INFORMATION GIVEN ▸
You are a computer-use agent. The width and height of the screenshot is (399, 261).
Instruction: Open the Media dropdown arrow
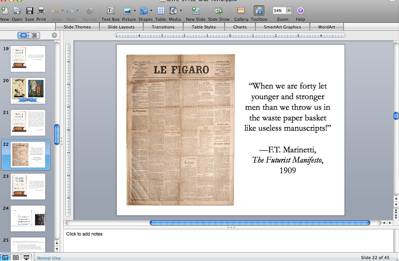point(181,11)
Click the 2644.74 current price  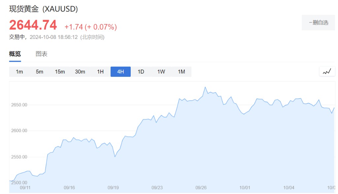pyautogui.click(x=33, y=25)
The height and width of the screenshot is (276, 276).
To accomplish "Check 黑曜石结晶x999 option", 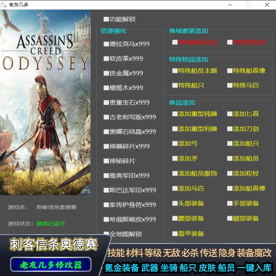I will coord(106,132).
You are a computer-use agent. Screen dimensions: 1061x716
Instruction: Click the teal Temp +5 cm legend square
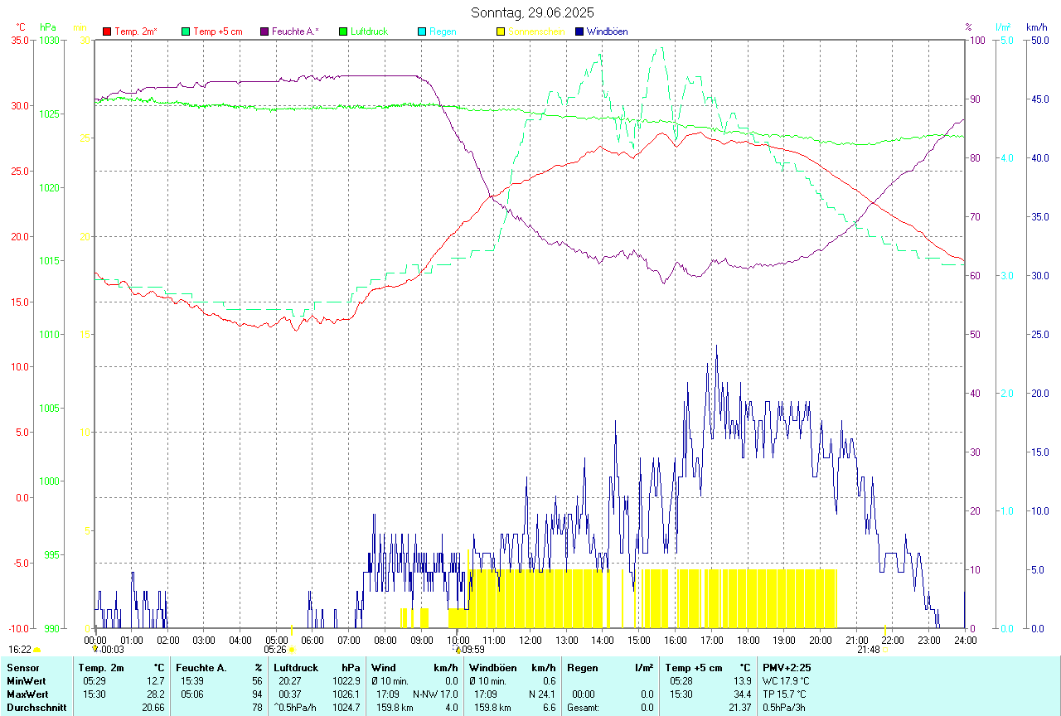(x=186, y=31)
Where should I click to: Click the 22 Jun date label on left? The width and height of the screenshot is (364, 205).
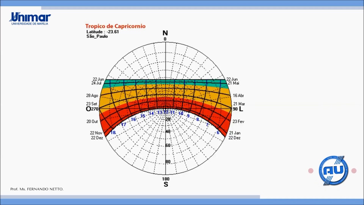click(98, 79)
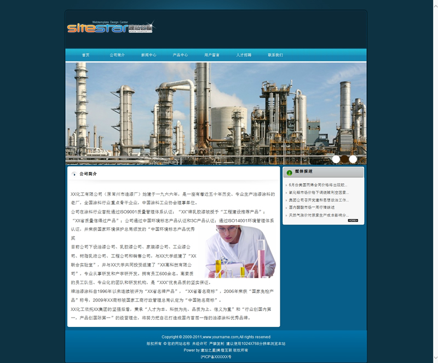Click the lab scientist photo in the article
This screenshot has width=438, height=363.
coord(240,251)
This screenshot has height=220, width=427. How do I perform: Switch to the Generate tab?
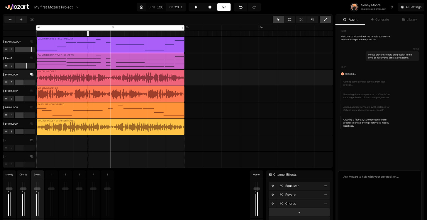pyautogui.click(x=380, y=19)
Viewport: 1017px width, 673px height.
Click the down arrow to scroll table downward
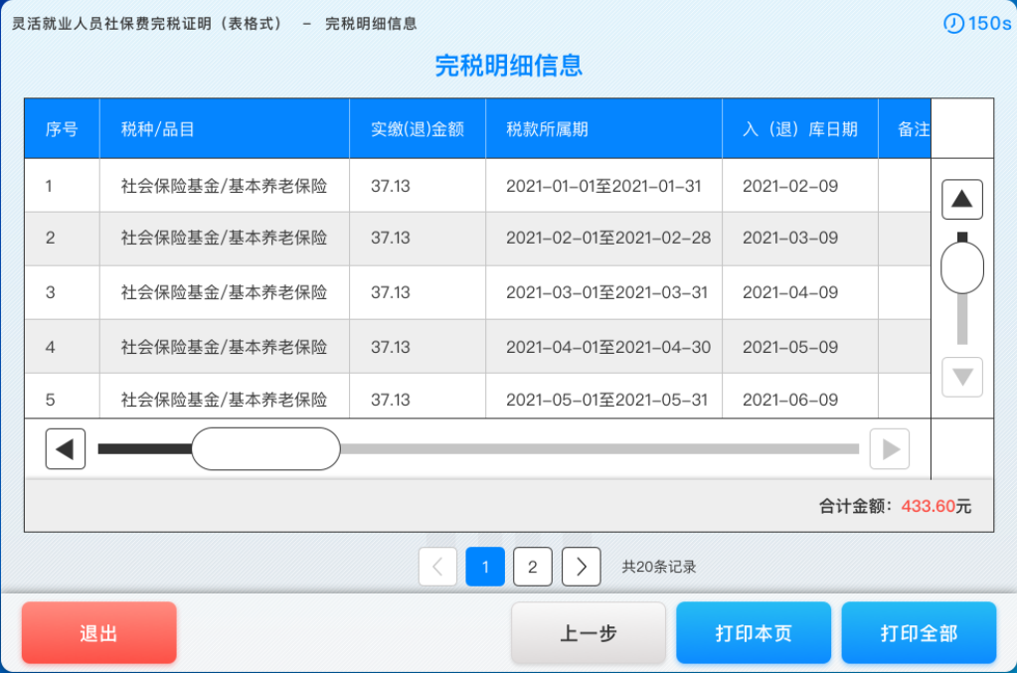pos(960,377)
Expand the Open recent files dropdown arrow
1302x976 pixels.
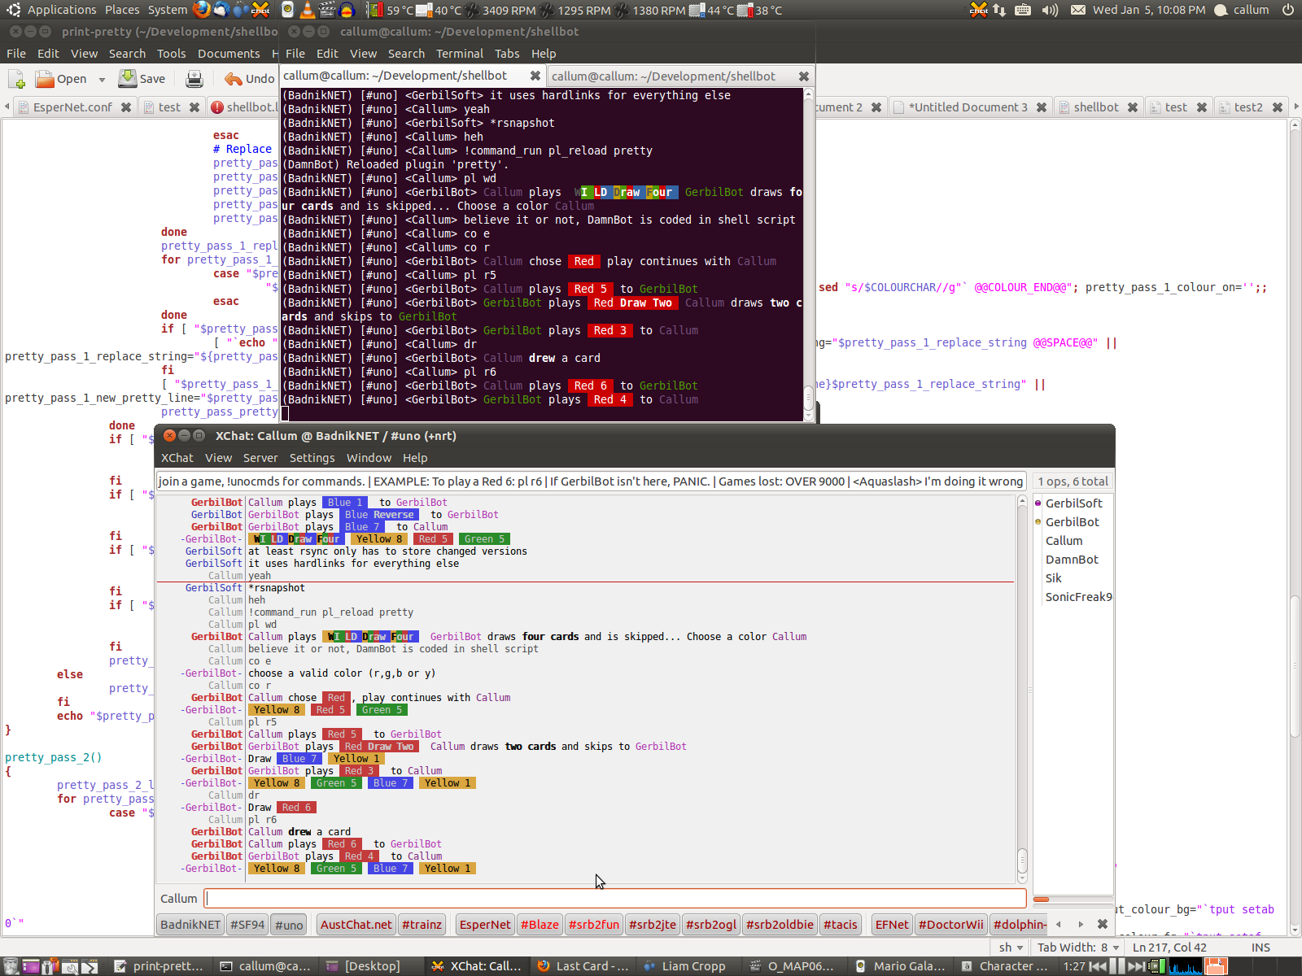(x=102, y=80)
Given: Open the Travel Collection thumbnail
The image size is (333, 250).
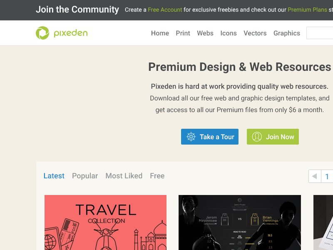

WHAT TO PRODUCE ▸
Copy every line from the one containing "Where should I" down to the one containing "(x=102, y=80)", including both, and leave the pictures out of your answer.

SOLUTION TO THIS PROBLEM ▸
Where should I click to: Click the 22 Jun date label on left? The width and height of the screenshot is (364, 205).
click(98, 79)
Click the lab scientist photo in the article
This screenshot has width=438, height=363.
coord(240,251)
This screenshot has height=220, width=427. How do I perform: Switch to the Generate tab?
pyautogui.click(x=380, y=19)
Viewport: 1017px width, 673px height.
Click the down arrow to scroll table downward
pos(960,377)
Expand the Open recent files dropdown arrow
1302x976 pixels.
(x=102, y=80)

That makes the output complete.